Efficacy of Human Teaming with Generative AI for Software Maintenance

Updating a software system’s frameworks and libraries keeps software functional and secure. But the labor-intensive, error-prone process often causes software maintenance to lag behind the operational tempo of defense programs, as the SEI found in 2023. Generative artificial intelligence (AI) tools can speed up code generation, and an increasing number of developers use AI tools daily. But the true productivity of this human-AI teaming remains an open question. An SEI study investigated whether early-stage developers over rely on AI tools, especially when conducting complex code generation tasks such as library replacement.

In the study, led by Ipek Ozkaya, technical director of the SEI’s AI-Native Software Engineering directorate, software engineering graduate students upgraded two applications with changes introduced by a library update. They did it manually first and then with a large language model (LLM) tool to generate an automated refactoring solution. The study investigated the effectiveness of the manual and automated approaches, whether students transferred foundational software engineering problem-solving skills to their use of the LLM, and whether students gave appropriate direction and oversight to the LLM.

The results showed that when students used the LLM, they often struggled to produce correct, reproducible solutions. They also over trusted it. Instead of applying their own software engineering skills or steering the LLM to its strengths in exploring problems and solutions, students got stuck using the LLM to fix errors.

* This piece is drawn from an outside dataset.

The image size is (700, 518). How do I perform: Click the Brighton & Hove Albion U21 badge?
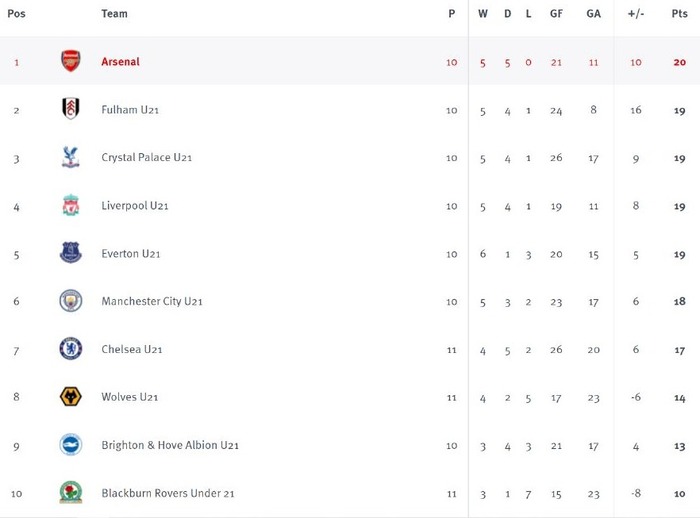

In a time when 84 percent of developers use or plan to use AI tools, according to a Stack Overflow survey, the SEI study adds to the empirical evidence recommending a more disciplined approach to incorporating AI into software development. “While the tools are great, the developers may not be using them as intended, so you may not be able to see the benefits,” said Ozkaya. She believes that as more developers of different experience levels use generative AI, especially in government, how they are upskilled must evolve.

For industry or the Pentagon to effectively scale automation in maintaining complex, long-lived systems, engineers must be equipped with skills for rigorous oversight of AI tools and mastery of generative AI workflows, in addition to foundational software engineering expertise.

Ipek Ozkaya

Technical Director, AI-Native Software Engineering, SEI Software Solutions Division

“We are entering an era where new software engineers will routinely use generative AI—sometimes deliberately, sometimes implicitly,” Ozkaya said. “For industry or the Pentagon to effectively scale automation in maintaining complex, long-lived systems, engineers must be equipped with skills for rigorous oversight of AI tools and mastery of generative AI workflows, in addition to foundational software engineering expertise.”